October 2022 - Page 2 - victoryang00’ blog

October 15, 2022October 31, 2022

[CSE231 Paper Reading] The UNIX fast file system

Motivation

The original UNIX operating system was FFS's forerunner and was straightforward and user-friendly. But there were some serious issues with it:

Poor performance was the central issue: The disk bandwidth utilization in some circumstances, as measured in this paper, was only 3%. Moreover, the throughput was poor.
Low locality was the cause of this: Inodes and data blocks were dispersed around the disk because the original UNIX file system viewed the disk as a random-access memory.
Fragmentation of the file system was another issue due to careless management of the available space.

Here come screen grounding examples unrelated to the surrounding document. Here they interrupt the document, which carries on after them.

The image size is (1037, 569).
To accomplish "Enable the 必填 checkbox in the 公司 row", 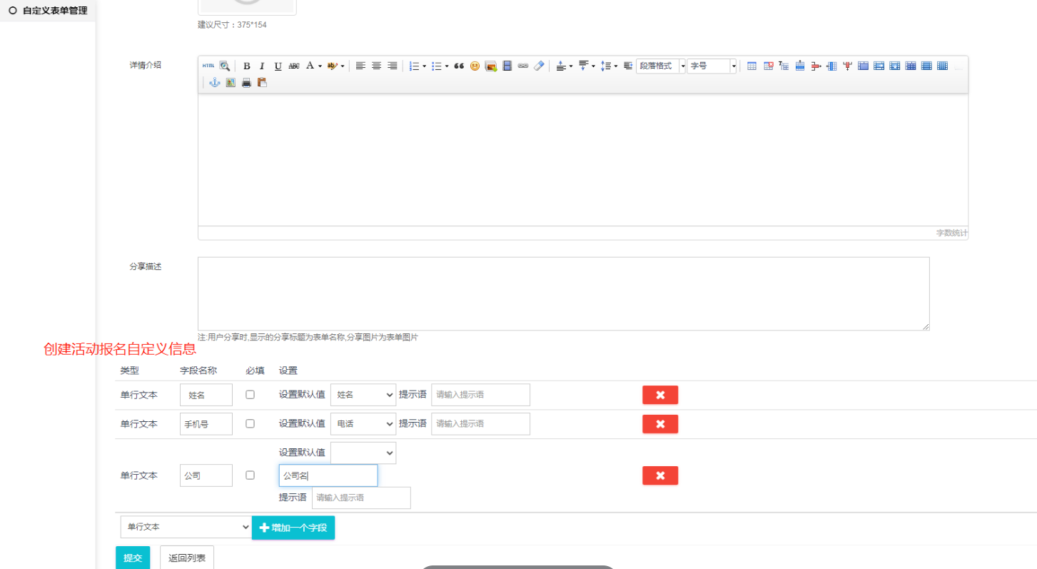I will pyautogui.click(x=250, y=475).
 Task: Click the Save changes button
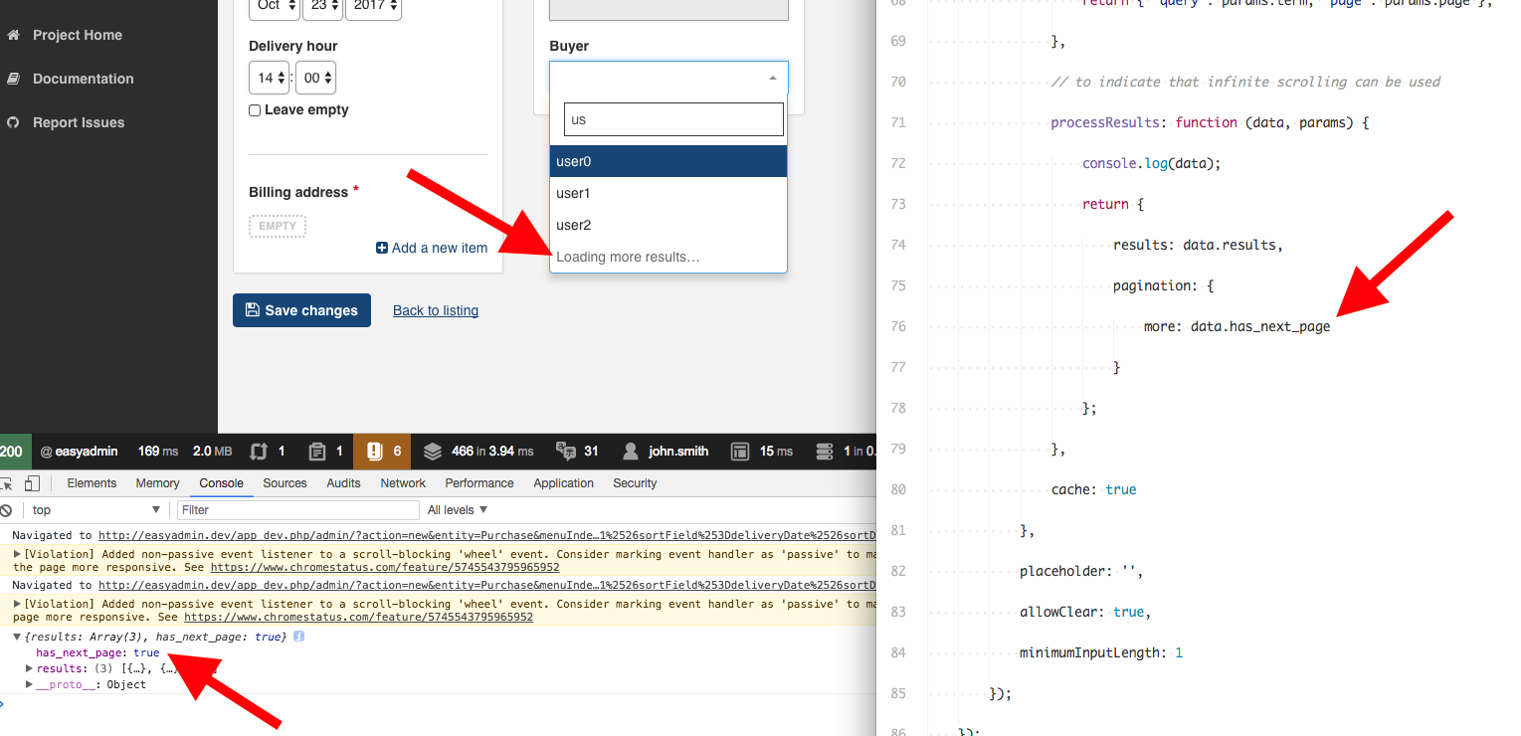(301, 310)
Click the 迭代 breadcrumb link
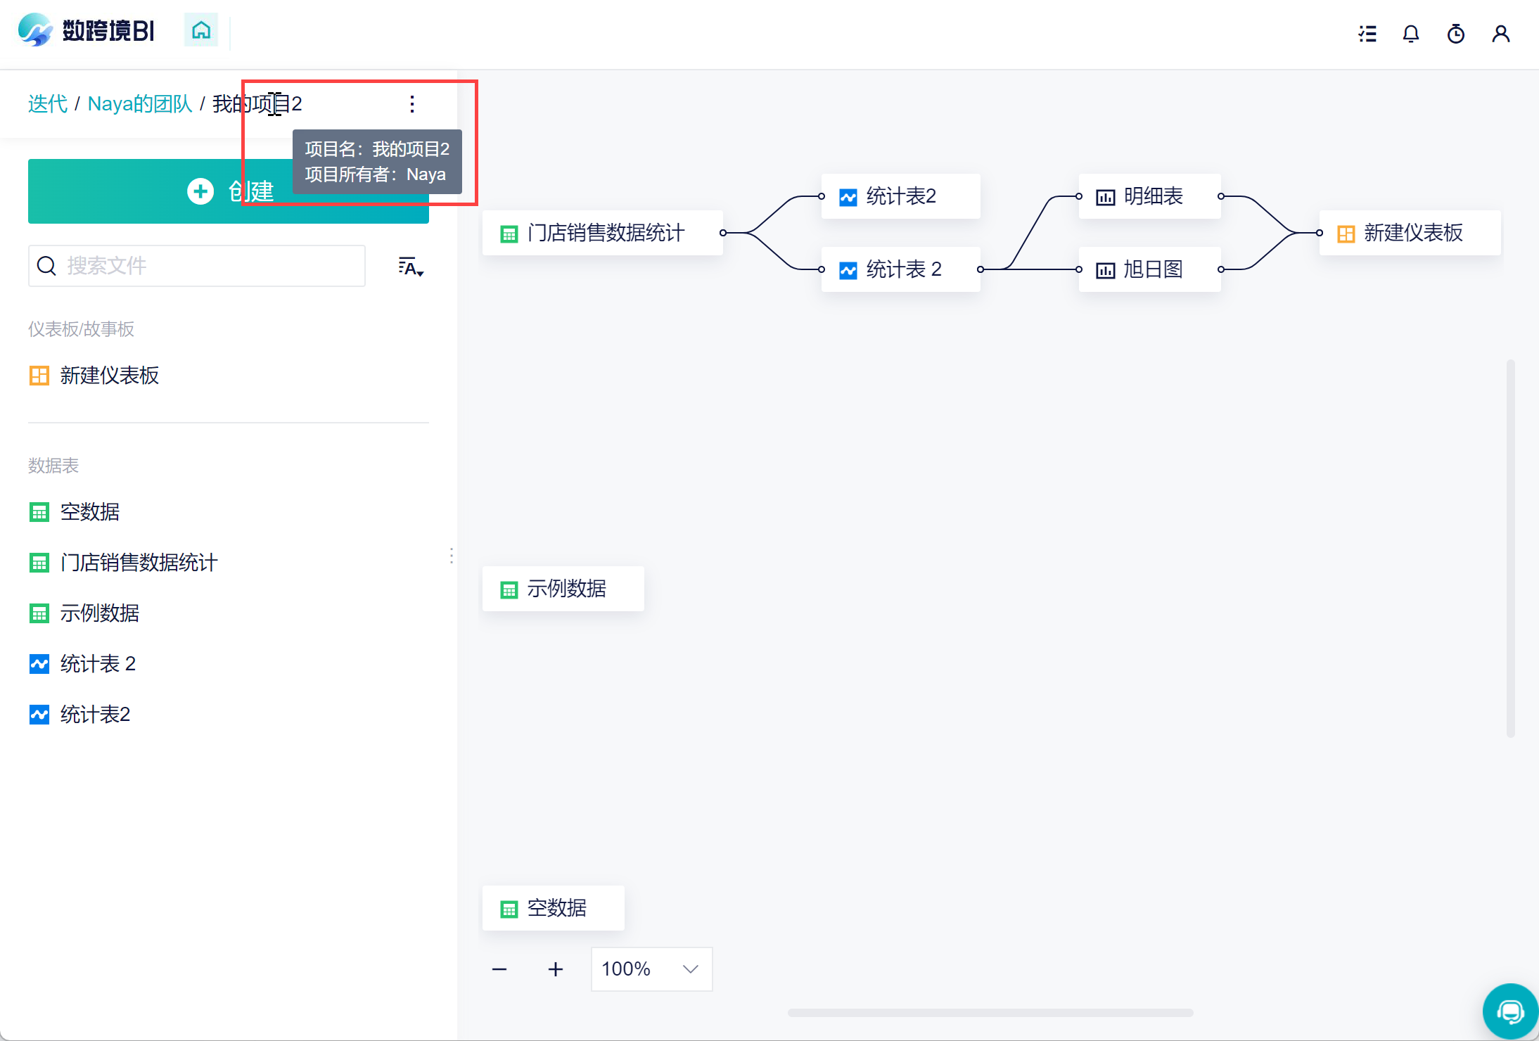 [48, 104]
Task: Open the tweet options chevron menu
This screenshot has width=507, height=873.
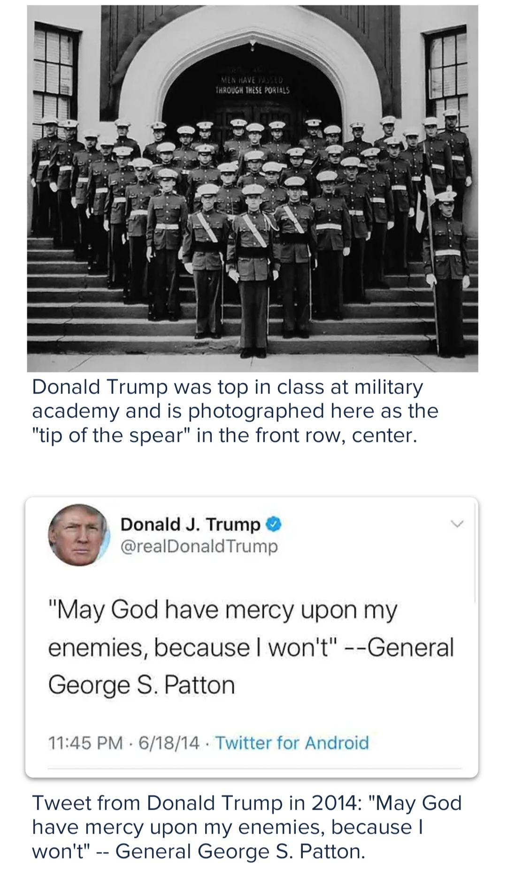Action: pos(457,524)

The file system became fragmented as more and more data came in and went out; as a result, the free list eventually pointed to blocks scattered around the disk, making it challenging to access logically contiguous files without repeatedly traversing the disk. Tools for disk defragmentation initially provided a solution to this issue.
A more petite size was excellent for eliminating internal fragmentation (waste within the block) but poor for transfers because each block required a placement overhead. The original block size was too small (512 bytes).

Solution

FFS guarantees that accessing two files simultaneously won't necessitate extensive disk search times by grouping

The superblock's location is rotated, replicated, and stored in several cylinder groups. This lessens the possibility of data loss as a result of superblock corruption.

Layout guidelines

Simple is the basic mantra: Keep similar things close together and irrelevant things separate.

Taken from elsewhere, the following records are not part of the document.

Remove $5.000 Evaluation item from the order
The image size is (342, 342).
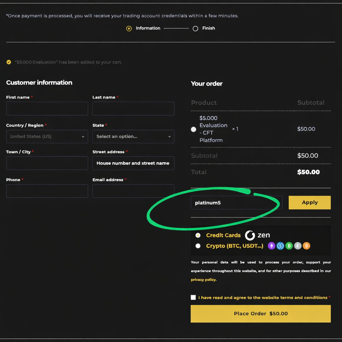pos(193,129)
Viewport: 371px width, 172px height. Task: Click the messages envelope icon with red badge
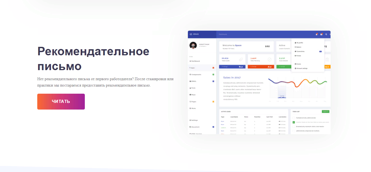pyautogui.click(x=321, y=34)
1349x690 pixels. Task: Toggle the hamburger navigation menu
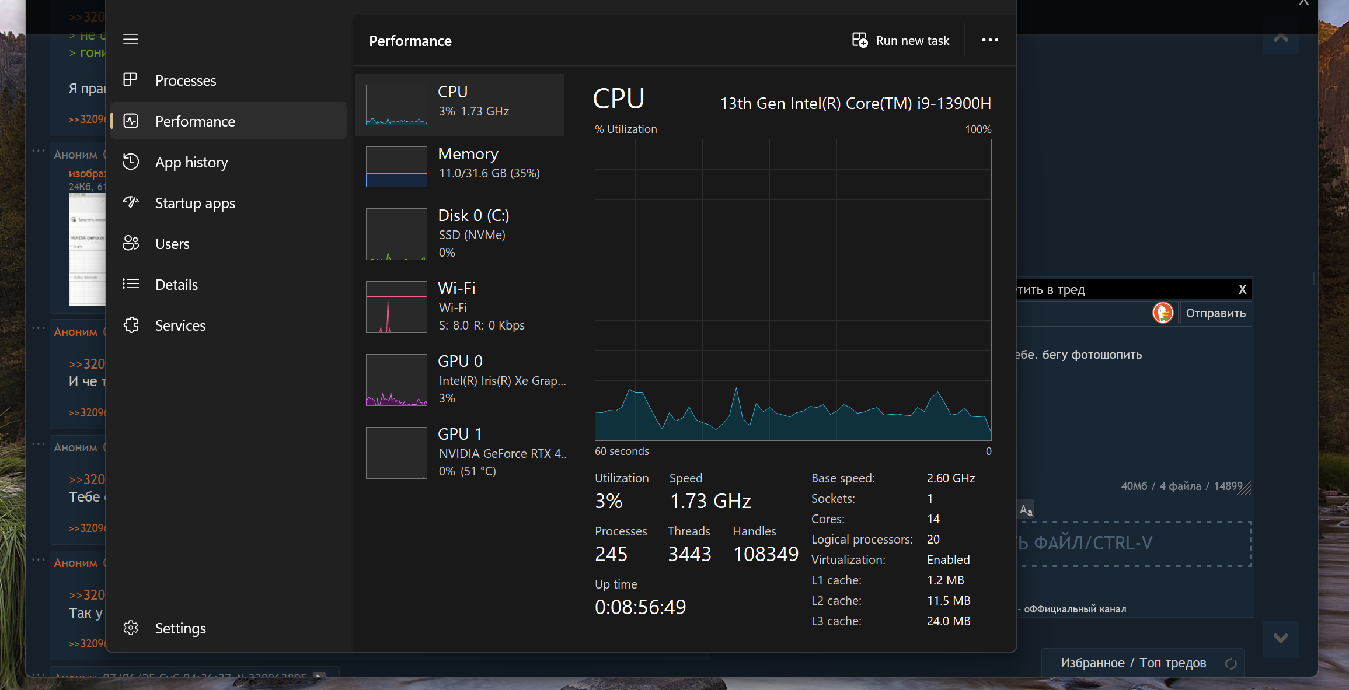click(131, 39)
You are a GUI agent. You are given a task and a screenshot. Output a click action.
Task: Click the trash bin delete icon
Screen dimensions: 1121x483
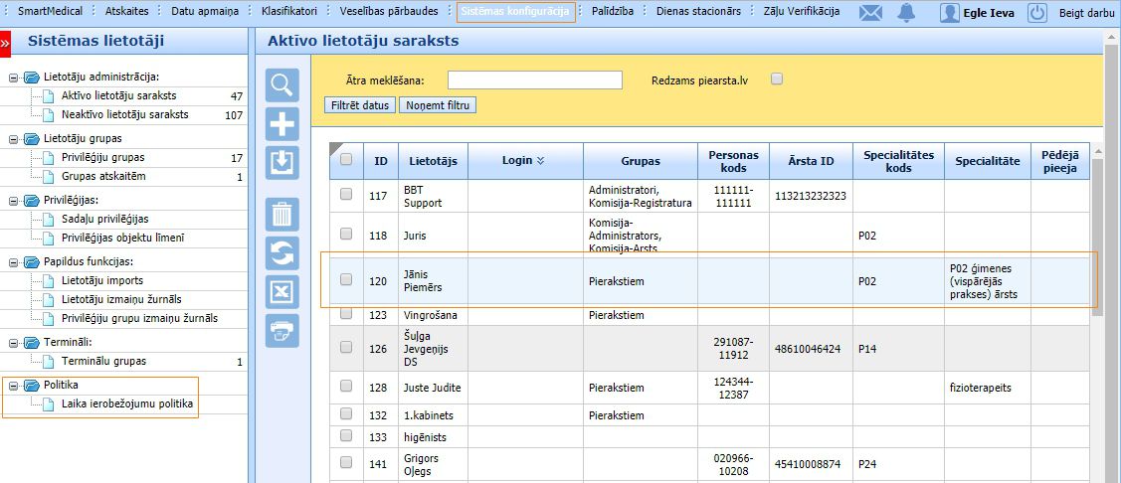coord(282,215)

FFS looks for the cylinder group with the freest inodes and the fewest allocated directories to place directories.
Setting up files: A file's data blocks are first allocated to the same group as its inode. In the same cylinder group as other files within the same directory, file inodes are also given.
A file system block now has a 4096-byte size instead of the previous 512-byte size (4 KB). This raises performance due to
More data is accessed with each disk transfer.
It is possible to describe more files without having to visit indirect blocks (since the direct blocks now contain more data)

Block Size

A file system block now has a 4096-byte size instead of the previous 512-byte size (4 KB). This raises performance due to more data being accessed with each disk transfer. It is possible to describe more files without having to visit indirect blocks (since the direct blocks now contain more data)

Experiments

Table 2b shows the reads and writes are around 3% to 47% faster in disk bandwidth.

Besides, FFS provided specific functionality improvements to the file system that have become standard in modern operating systems and will probably help FFS expand its user base:

Long file names: File names are now almost limitless in length (previously: 8 characters. now: 255 characters)
Programs can now lock files using advised shared or exclusive locks down to the individual file level.
Symbolic links: Users now have considerably greater flexibility because they may construct "aliases" for any other file or directory on a system.
Renaming files: Operation of atomic rename()
Quotas: Limit the number of inodes and disk blocks a user may receive from the file system.
Crash Consistency: FFS relies on the clean unmount of the filesystem to avoid consistency issues. In case of crash or power shortages, file system users have to invoke and wait for the lengthy file system consistency checker, fsck, which will detect consistency issues and attempt to recover without guarantee.

Evaluation effectiveness

I generally believe the paper since it adds up to 47% of the performance compared to the previous paper. I have a question for this paper 1. read-write lock performance compared with mandatory lock in different workloads 2. block wear leveling. 3. directory inode slow traverse. (here EXT4 fast start resolves this HERMES)

Novelty

Spreading file blocks on disk can hurt performance, especially when accessing files sequentially. But this problem can be solved by carefully choosing the block size. Specifically, if the block size is large enough, the file system will spend most of its time transferring data from disk and only (relatively) little time looking for data between blocks of blocks. This process of reducing overhead by increasing the amount of work per operation is called amortization and is a common technique in computer systems.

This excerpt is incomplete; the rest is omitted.